# WHAT IS EXPECTED
Print the stretch of rows below from the line containing "You are a computer-use" through the end of the rows, word for word, and leave the pictures out.

Stored records:
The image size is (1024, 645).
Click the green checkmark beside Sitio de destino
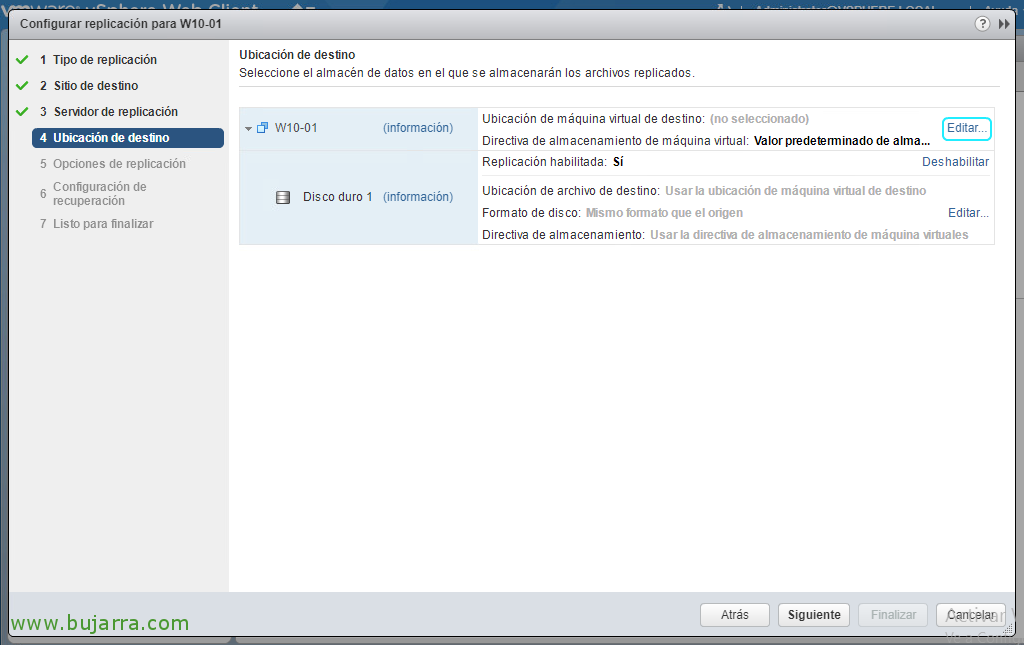tap(22, 86)

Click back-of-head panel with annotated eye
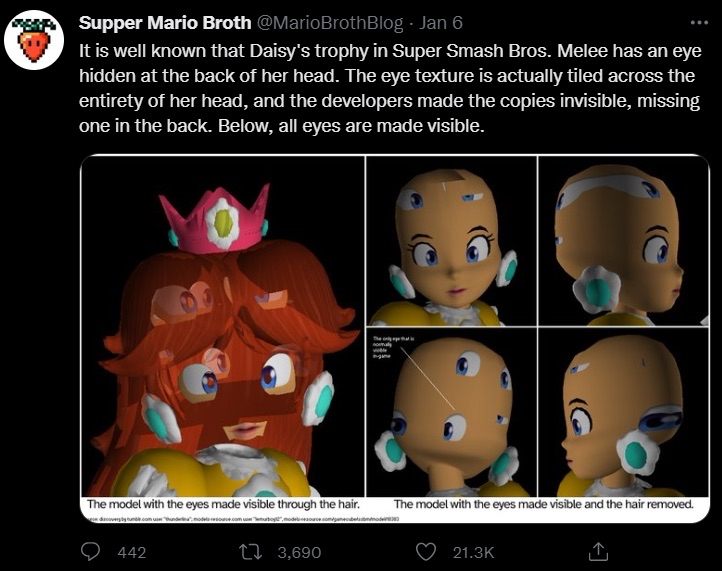point(451,412)
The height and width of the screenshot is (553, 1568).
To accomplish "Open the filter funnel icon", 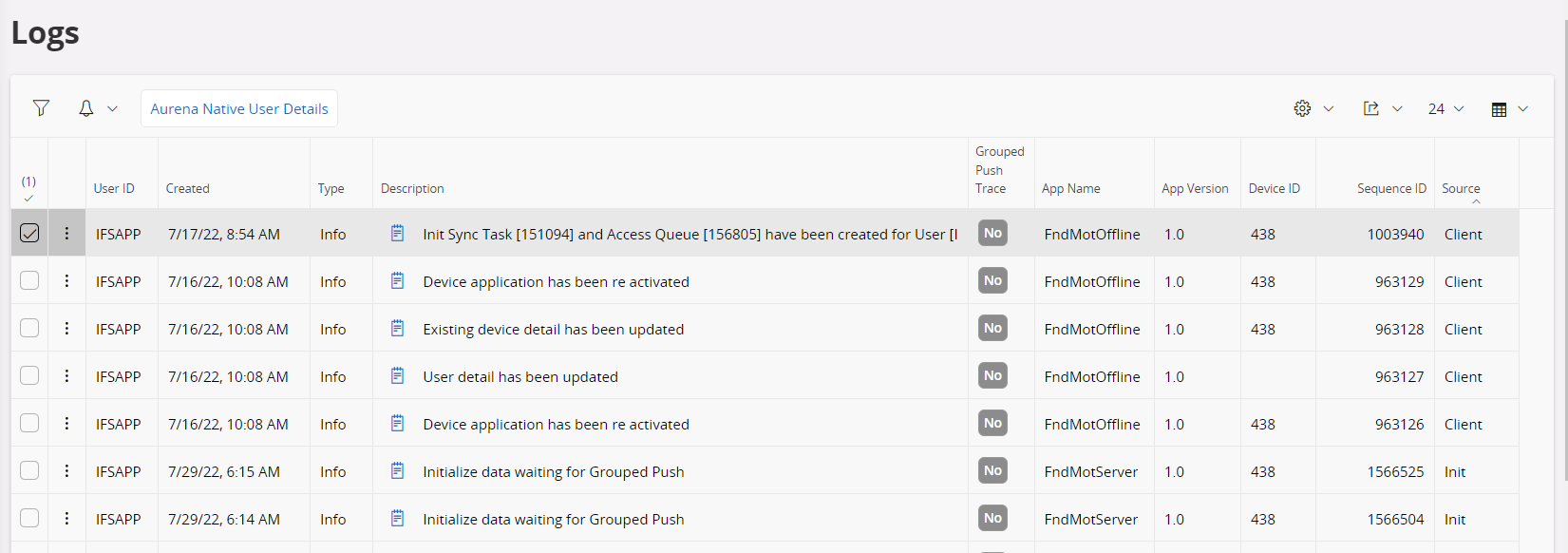I will (x=41, y=108).
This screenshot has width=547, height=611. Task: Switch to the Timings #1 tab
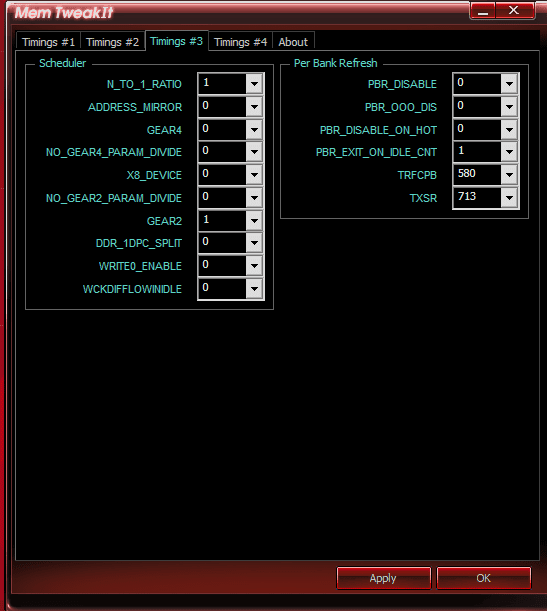coord(48,42)
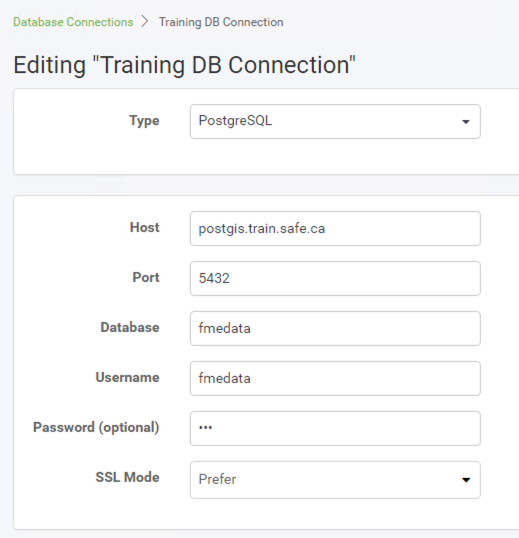This screenshot has width=519, height=538.
Task: Click the arrow icon in Type dropdown
Action: [x=465, y=122]
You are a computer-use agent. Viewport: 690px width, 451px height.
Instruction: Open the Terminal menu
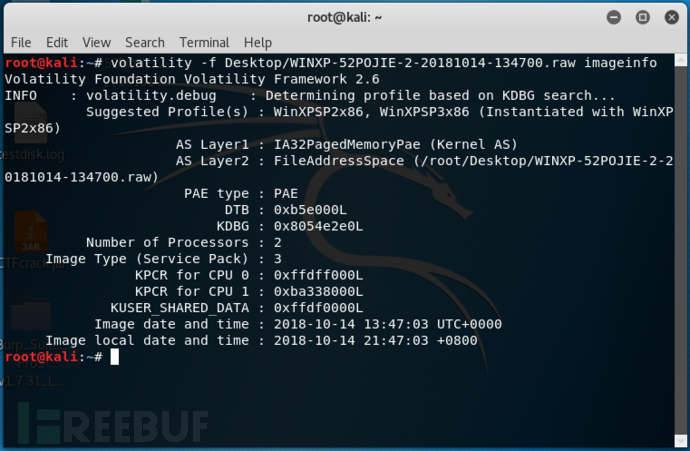pyautogui.click(x=204, y=43)
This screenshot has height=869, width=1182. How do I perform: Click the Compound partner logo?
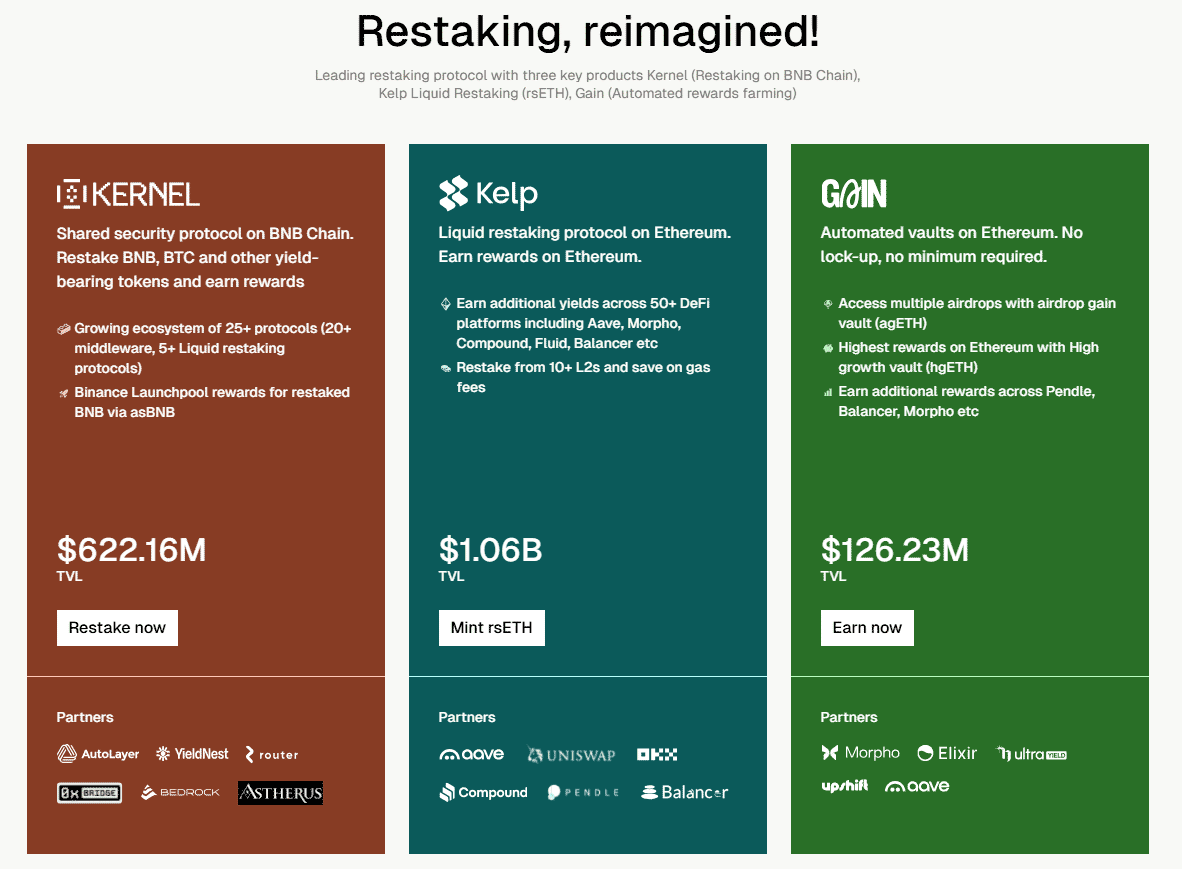[483, 793]
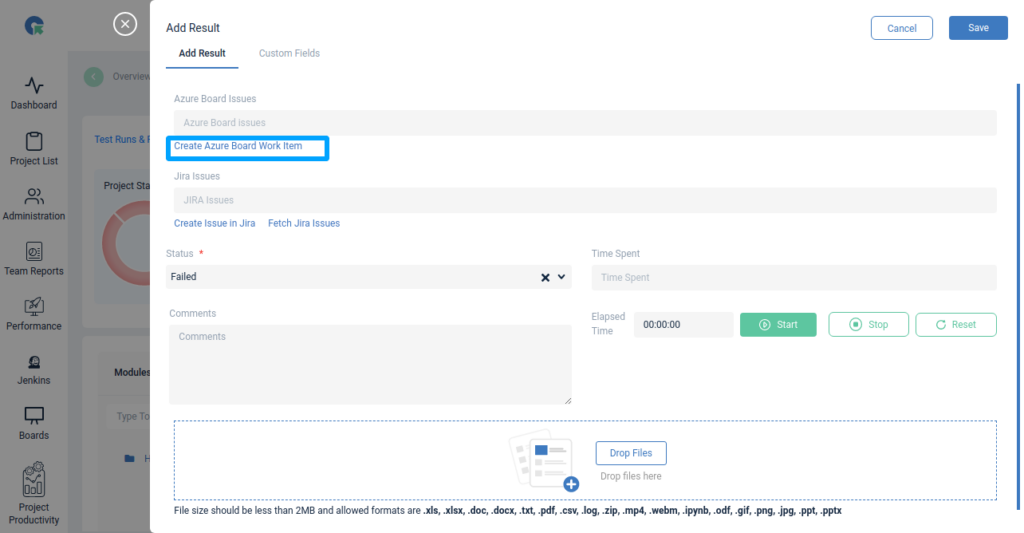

# EXERCISE RESULT
You are a computer-use agent. Viewport: 690px width, 451px height.
Instruction: Open the Terminal menu
pyautogui.click(x=204, y=43)
This screenshot has height=869, width=1182. How do I perform: Click the Compound partner logo?
[483, 793]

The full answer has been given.